Extracted records:
****

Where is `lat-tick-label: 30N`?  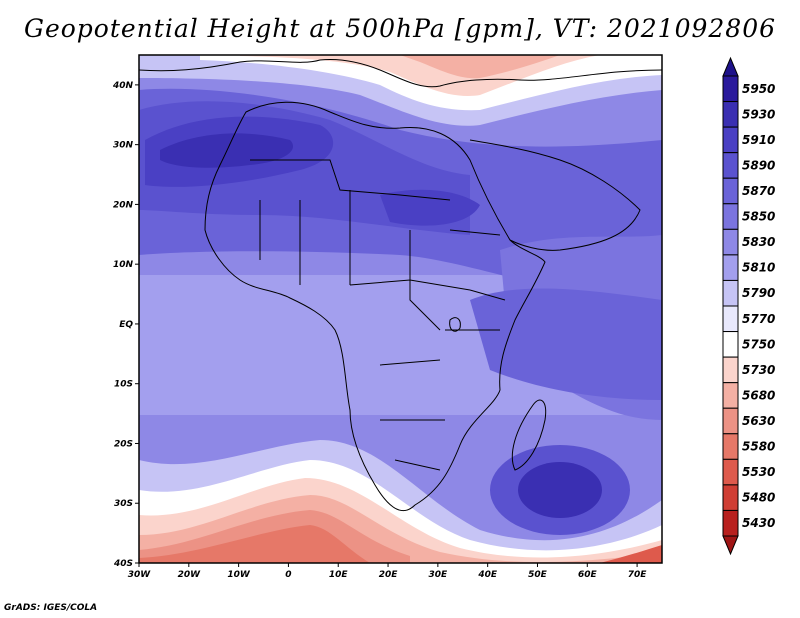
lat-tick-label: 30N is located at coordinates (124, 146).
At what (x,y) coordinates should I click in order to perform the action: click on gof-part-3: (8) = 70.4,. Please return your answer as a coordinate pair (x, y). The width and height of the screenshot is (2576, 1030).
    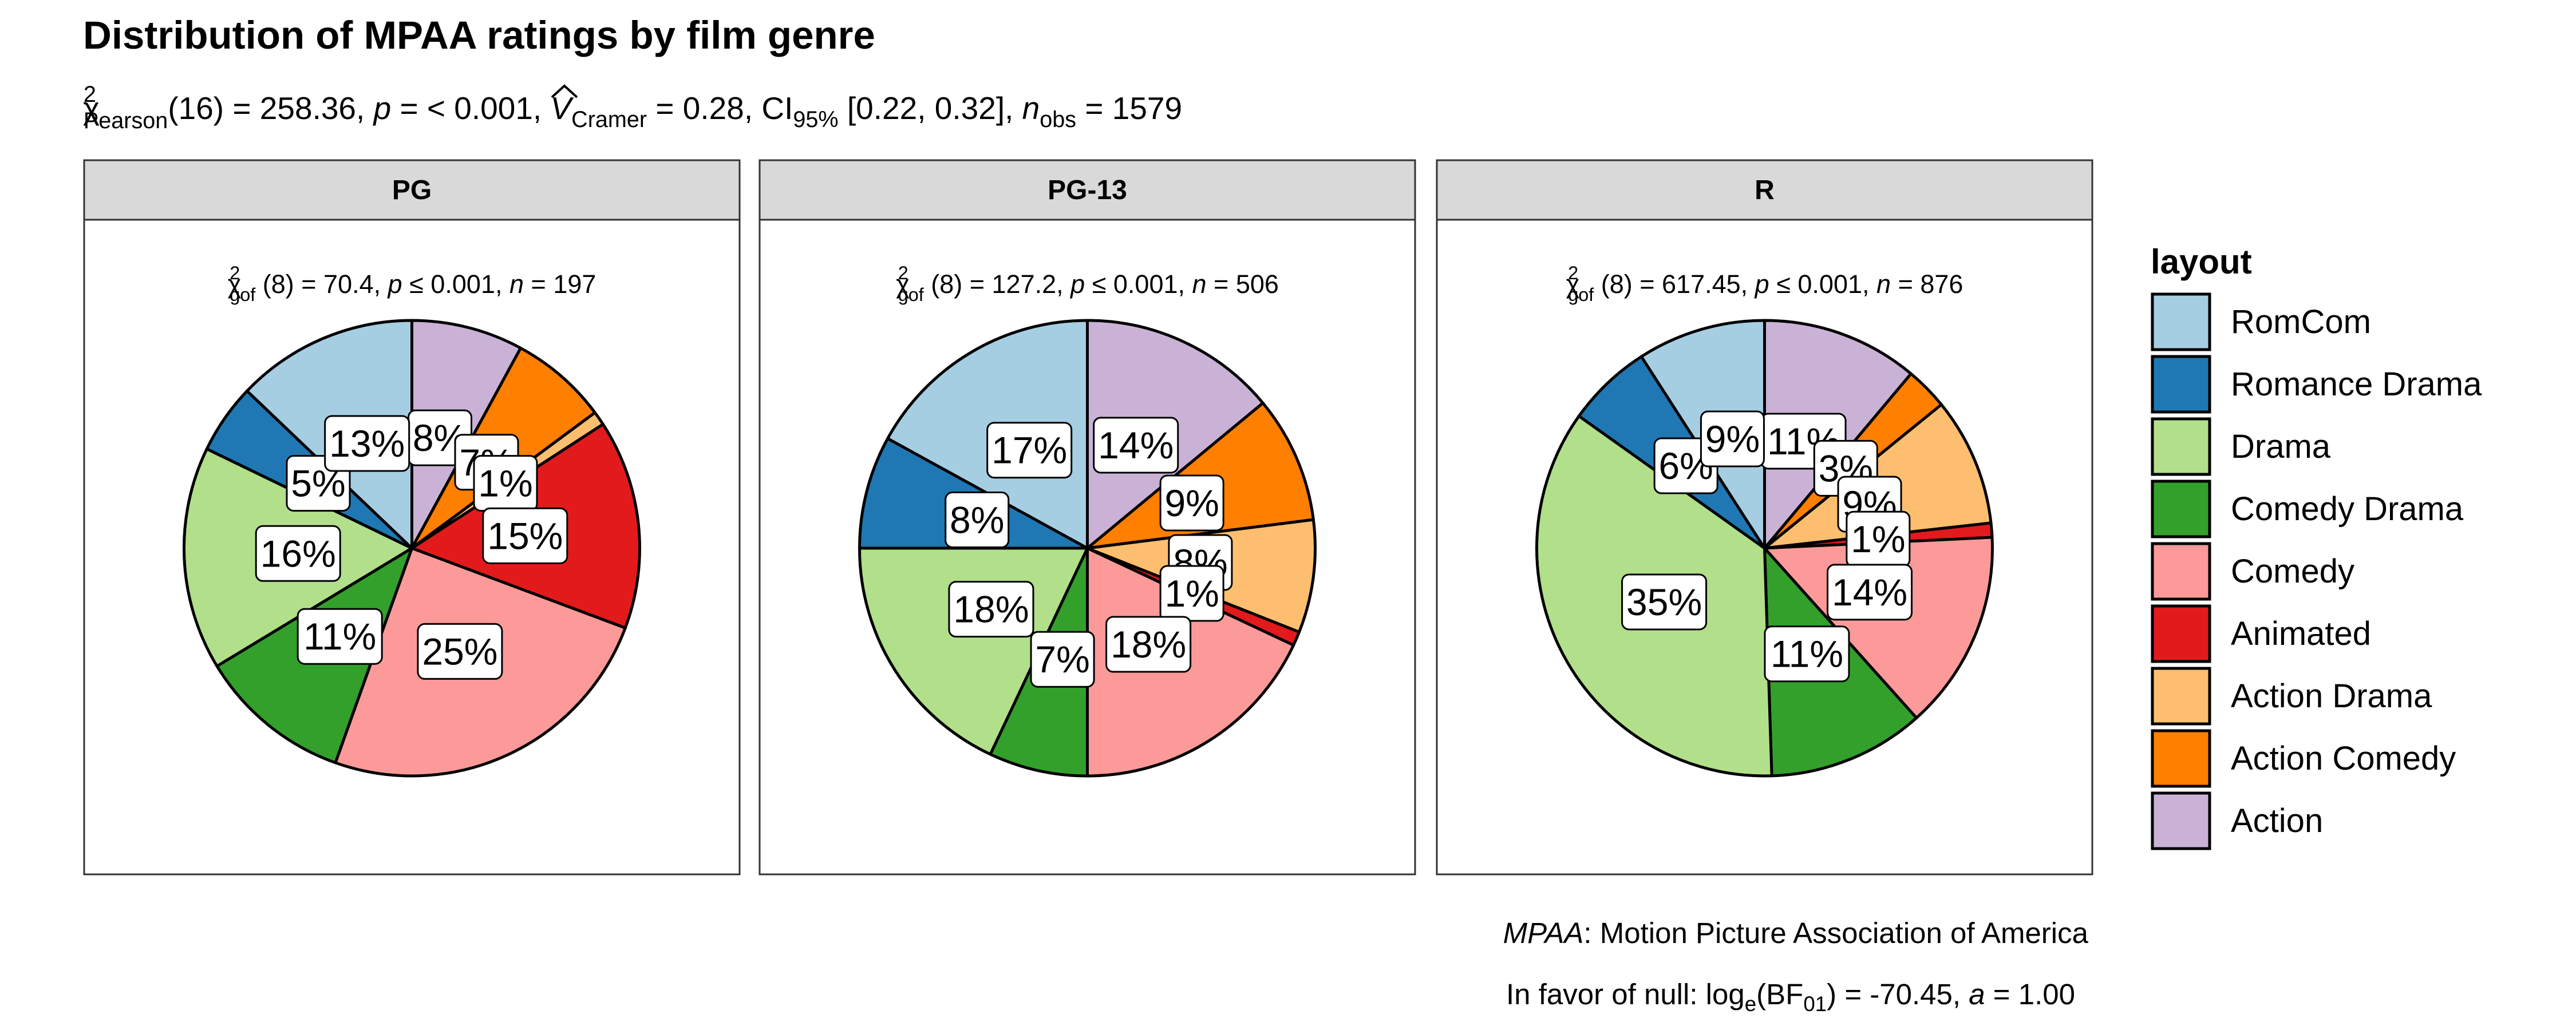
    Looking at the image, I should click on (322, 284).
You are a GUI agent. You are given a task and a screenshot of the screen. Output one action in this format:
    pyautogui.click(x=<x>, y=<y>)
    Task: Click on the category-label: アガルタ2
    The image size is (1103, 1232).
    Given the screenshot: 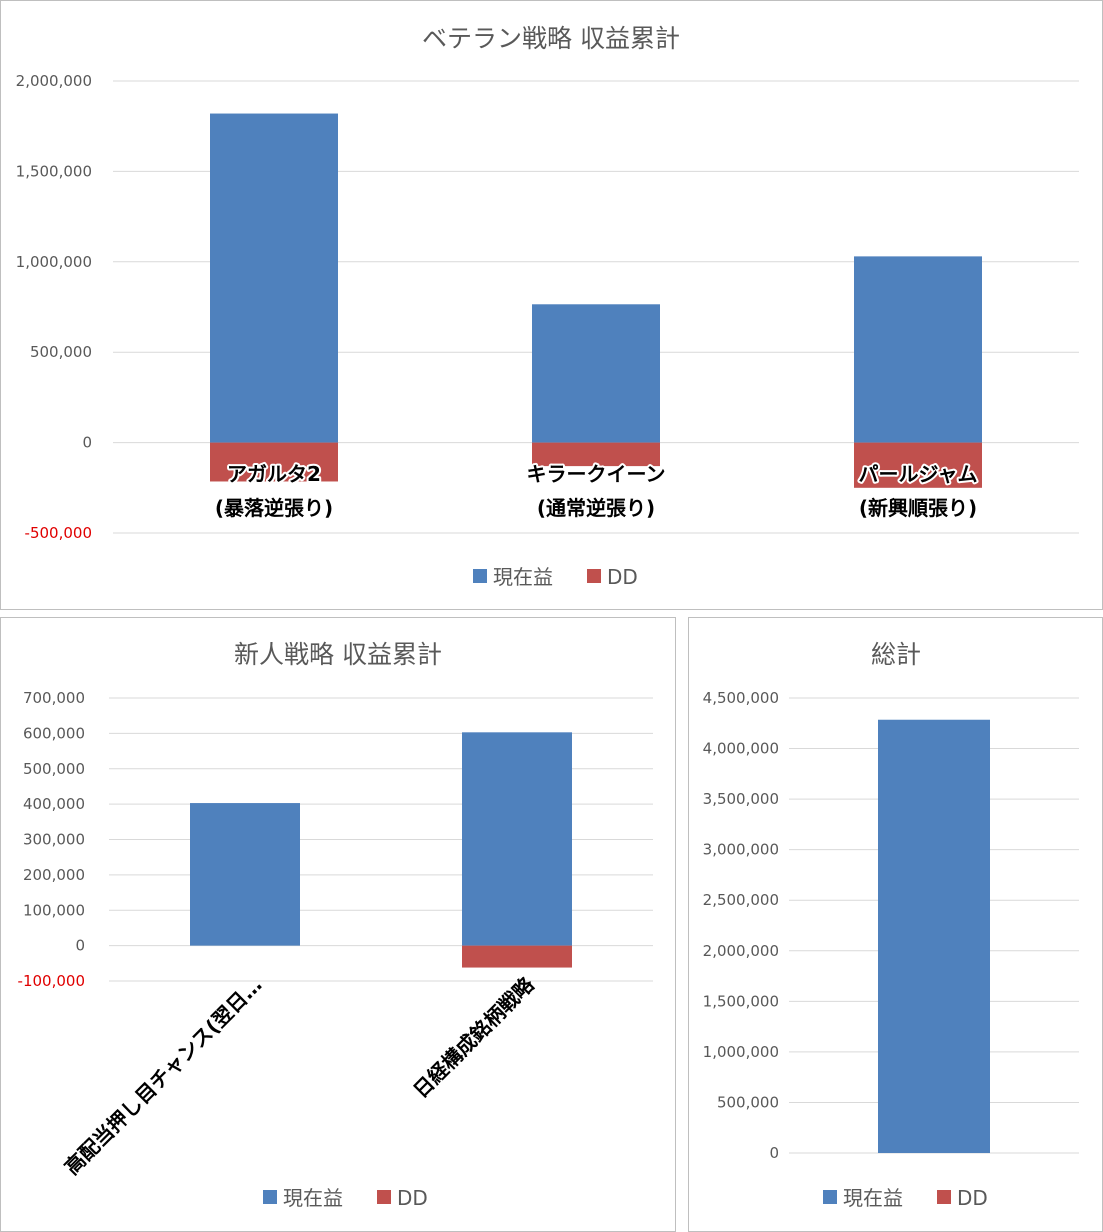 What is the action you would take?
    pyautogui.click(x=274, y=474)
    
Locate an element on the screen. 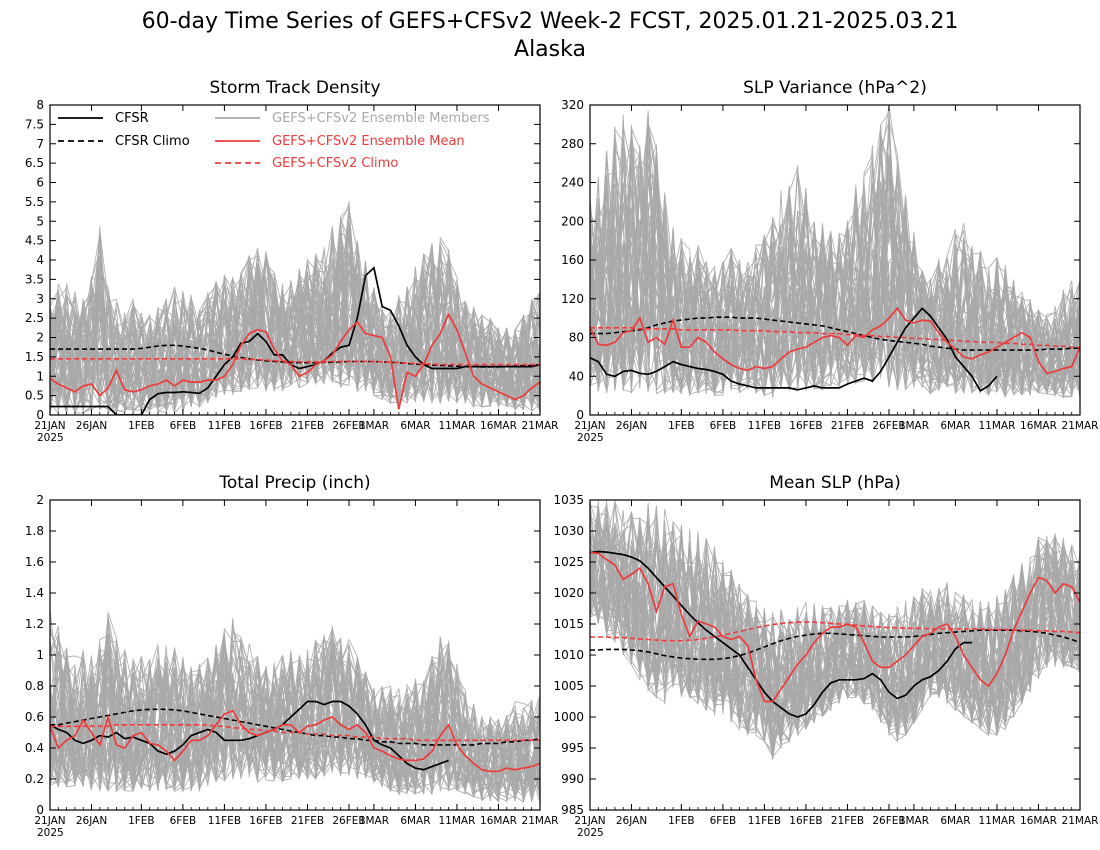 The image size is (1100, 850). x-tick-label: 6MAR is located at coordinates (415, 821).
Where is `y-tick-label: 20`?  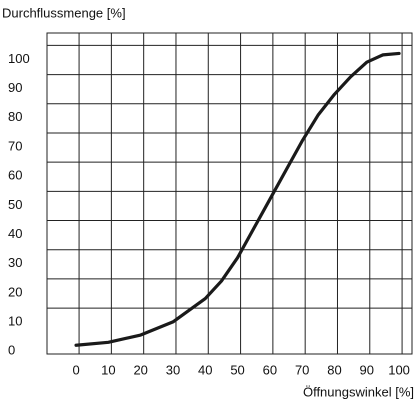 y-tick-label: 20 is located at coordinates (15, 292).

****

Count the lines in the records above that contain the word "should". Give only the number.

• [Task solution]: 2